Input =>

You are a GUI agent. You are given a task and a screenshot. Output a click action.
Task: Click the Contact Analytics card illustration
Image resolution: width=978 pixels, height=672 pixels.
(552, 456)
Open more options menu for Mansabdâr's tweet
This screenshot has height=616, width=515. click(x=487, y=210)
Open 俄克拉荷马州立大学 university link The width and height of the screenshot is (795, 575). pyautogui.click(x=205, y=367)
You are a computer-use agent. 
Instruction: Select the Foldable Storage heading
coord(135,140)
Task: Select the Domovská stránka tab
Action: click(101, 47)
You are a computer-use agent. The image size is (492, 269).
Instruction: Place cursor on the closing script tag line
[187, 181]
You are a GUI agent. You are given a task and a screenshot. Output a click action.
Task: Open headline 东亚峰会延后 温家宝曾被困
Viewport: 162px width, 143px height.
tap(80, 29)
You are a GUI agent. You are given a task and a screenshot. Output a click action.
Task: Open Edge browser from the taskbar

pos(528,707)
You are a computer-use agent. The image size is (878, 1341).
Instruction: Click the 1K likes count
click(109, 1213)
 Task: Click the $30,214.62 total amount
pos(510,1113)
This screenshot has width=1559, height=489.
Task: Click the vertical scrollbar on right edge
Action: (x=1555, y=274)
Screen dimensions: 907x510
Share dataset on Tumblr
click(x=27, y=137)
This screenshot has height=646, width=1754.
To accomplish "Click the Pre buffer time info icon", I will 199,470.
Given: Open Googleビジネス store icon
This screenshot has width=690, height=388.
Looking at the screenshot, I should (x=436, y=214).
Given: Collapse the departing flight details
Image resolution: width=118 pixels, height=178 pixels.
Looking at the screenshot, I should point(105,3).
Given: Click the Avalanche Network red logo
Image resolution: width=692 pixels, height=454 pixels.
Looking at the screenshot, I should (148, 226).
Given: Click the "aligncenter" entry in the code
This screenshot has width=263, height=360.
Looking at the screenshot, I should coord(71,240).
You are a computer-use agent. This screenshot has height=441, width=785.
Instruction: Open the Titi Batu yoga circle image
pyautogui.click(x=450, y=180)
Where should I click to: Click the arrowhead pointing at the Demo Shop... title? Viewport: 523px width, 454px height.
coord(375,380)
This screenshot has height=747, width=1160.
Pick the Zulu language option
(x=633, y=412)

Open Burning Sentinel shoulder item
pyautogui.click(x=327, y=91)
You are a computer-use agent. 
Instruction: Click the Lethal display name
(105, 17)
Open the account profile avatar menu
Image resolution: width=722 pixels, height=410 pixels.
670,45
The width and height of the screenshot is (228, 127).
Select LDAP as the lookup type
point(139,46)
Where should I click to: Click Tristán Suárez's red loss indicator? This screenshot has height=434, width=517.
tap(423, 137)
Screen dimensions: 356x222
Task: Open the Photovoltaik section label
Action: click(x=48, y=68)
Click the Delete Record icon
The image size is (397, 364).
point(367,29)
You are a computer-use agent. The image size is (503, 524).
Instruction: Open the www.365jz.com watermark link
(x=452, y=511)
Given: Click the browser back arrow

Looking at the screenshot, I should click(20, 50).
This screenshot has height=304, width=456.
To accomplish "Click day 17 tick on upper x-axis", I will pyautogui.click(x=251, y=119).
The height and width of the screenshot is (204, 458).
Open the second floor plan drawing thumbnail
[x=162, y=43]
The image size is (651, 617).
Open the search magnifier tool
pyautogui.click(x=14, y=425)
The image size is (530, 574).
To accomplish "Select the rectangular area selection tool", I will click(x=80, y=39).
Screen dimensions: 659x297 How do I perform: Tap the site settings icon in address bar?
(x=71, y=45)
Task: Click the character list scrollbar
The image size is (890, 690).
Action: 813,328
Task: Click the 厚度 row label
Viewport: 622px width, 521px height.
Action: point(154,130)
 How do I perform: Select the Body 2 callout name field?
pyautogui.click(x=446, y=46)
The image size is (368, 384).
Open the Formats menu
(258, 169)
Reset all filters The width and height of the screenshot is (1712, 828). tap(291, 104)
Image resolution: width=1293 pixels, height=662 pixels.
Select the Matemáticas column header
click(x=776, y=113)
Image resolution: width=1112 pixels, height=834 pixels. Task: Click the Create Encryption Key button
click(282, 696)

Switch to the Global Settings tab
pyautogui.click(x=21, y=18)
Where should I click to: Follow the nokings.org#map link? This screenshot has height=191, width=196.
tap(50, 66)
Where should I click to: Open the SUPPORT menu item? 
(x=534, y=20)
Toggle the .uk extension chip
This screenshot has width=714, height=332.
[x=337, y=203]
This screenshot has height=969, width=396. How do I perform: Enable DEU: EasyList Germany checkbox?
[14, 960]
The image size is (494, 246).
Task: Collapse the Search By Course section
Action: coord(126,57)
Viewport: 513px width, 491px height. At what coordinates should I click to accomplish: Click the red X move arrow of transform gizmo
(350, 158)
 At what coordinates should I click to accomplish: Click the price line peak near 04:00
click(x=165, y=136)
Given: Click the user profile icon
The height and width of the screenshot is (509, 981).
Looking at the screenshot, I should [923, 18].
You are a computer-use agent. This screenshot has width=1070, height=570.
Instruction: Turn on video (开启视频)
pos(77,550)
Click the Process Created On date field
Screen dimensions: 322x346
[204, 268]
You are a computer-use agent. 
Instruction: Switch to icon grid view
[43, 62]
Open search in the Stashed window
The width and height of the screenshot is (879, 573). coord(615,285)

Problem to work on => Every line in the data above has to be retyped exactly.

Result =>
You are a GUI agent. You are given a task and a screenshot. Output a click action.
Task: Click the Contact Analytics card illustration
Image resolution: width=978 pixels, height=672 pixels.
(552, 456)
Open more options menu for Mansabdâr's tweet
This screenshot has height=616, width=515. click(x=487, y=210)
Open 俄克拉荷马州立大学 university link The width and height of the screenshot is (795, 575). pyautogui.click(x=205, y=367)
You are a computer-use agent. 
Instruction: Select the Foldable Storage heading
coord(135,140)
Task: Select the Domovská stránka tab
Action: click(101, 47)
You are a computer-use agent. The image size is (492, 269).
Instruction: Place cursor on the closing script tag line
[187, 181]
You are a GUI agent. You are given a task and a screenshot. Output a click action.
Task: Open headline 东亚峰会延后 温家宝曾被困
Viewport: 162px width, 143px height.
tap(80, 29)
You are a GUI agent. You are given a task and a screenshot. Output a click action.
Task: Open Edge browser from the taskbar

pos(528,707)
You are a computer-use agent. The image size is (878, 1341).
Instruction: Click the 1K likes count
click(109, 1213)
 Task: Click the $30,214.62 total amount
pos(510,1113)
This screenshot has width=1559, height=489.
Task: Click the vertical scrollbar on right edge
Action: (x=1555, y=274)
Screen dimensions: 907x510
Share dataset on Tumblr
click(x=27, y=137)
This screenshot has height=646, width=1754.
To accomplish "Click the Pre buffer time info icon", I will 199,470.
Given: Open Googleビジネス store icon
This screenshot has width=690, height=388.
Looking at the screenshot, I should (x=436, y=214).
Given: Collapse the departing flight details
Image resolution: width=118 pixels, height=178 pixels.
Looking at the screenshot, I should point(105,3).
Given: Click the Avalanche Network red logo
Image resolution: width=692 pixels, height=454 pixels.
Looking at the screenshot, I should (148, 226).
Given: Click the "aligncenter" entry in the code
This screenshot has width=263, height=360.
Looking at the screenshot, I should coord(71,240).
You are a computer-use agent. This screenshot has height=441, width=785.
Instruction: Open the Titi Batu yoga circle image
pyautogui.click(x=450, y=180)
Where should I click to: Click the arrowhead pointing at the Demo Shop... title? Viewport: 523px width, 454px height.
coord(375,380)
This screenshot has height=747, width=1160.
Pick the Zulu language option
(x=633, y=412)

Open Burning Sentinel shoulder item
pyautogui.click(x=327, y=91)
You are a computer-use agent. 
Instruction: Click the Lethal display name
(105, 17)
Open the account profile avatar menu
Image resolution: width=722 pixels, height=410 pixels.
670,45
The width and height of the screenshot is (228, 127).
Select LDAP as the lookup type
point(139,46)
Where should I click to: Click Tristán Suárez's red loss indicator? This screenshot has height=434, width=517.
tap(423, 137)
Screen dimensions: 356x222
Task: Open the Photovoltaik section label
Action: click(x=48, y=68)
Click the Delete Record icon
The image size is (397, 364).
point(367,29)
You are a computer-use agent. The image size is (503, 524).
Instruction: Open the www.365jz.com watermark link
(x=452, y=511)
Given: Click the browser back arrow

Looking at the screenshot, I should click(20, 50).
This screenshot has height=304, width=456.
To accomplish "Click day 17 tick on upper x-axis", I will pyautogui.click(x=251, y=119).
The height and width of the screenshot is (204, 458).
Open the second floor plan drawing thumbnail
[x=162, y=43]
The image size is (651, 617).
Open the search magnifier tool
pyautogui.click(x=14, y=425)
The image size is (530, 574).
To accomplish "Select the rectangular area selection tool", I will click(x=80, y=39).
Screen dimensions: 659x297 How do I perform: Tap the site settings icon in address bar?
(x=71, y=45)
Task: Click the character list scrollbar
The image size is (890, 690).
Action: 813,328
Task: Click the 厚度 row label
Viewport: 622px width, 521px height.
Action: point(154,130)
 How do I perform: Select the Body 2 callout name field?
pyautogui.click(x=446, y=46)
The image size is (368, 384).
Open the Formats menu
(258, 169)
Reset all filters The width and height of the screenshot is (1712, 828). tap(291, 104)
Image resolution: width=1293 pixels, height=662 pixels.
Select the Matemáticas column header
click(x=776, y=113)
Image resolution: width=1112 pixels, height=834 pixels. Task: Click the Create Encryption Key button
click(282, 696)

Switch to the Global Settings tab
pyautogui.click(x=21, y=18)
Where should I click to: Follow the nokings.org#map link? This screenshot has height=191, width=196.
tap(50, 66)
Where should I click to: Open the SUPPORT menu item? 
(x=534, y=20)
Toggle the .uk extension chip
This screenshot has width=714, height=332.
[x=337, y=203]
This screenshot has height=969, width=396. How do I perform: Enable DEU: EasyList Germany checkbox?
[14, 960]
The image size is (494, 246).
Task: Collapse the Search By Course section
Action: coord(126,57)
Viewport: 513px width, 491px height. At what coordinates should I click to accomplish: Click the red X move arrow of transform gizmo
(350, 158)
 At what coordinates should I click to accomplish: Click the price line peak near 04:00
click(x=165, y=136)
Given: Click the user profile icon
The height and width of the screenshot is (509, 981).
Looking at the screenshot, I should [923, 18].
You are a computer-use agent. This screenshot has width=1070, height=570.
Instruction: Turn on video (开启视频)
pos(77,550)
Click the Process Created On date field
Screen dimensions: 322x346
[204, 268]
You are a computer-use agent. 
Instruction: Switch to icon grid view
[43, 62]
Open search in the Stashed window
The width and height of the screenshot is (879, 573). coord(615,285)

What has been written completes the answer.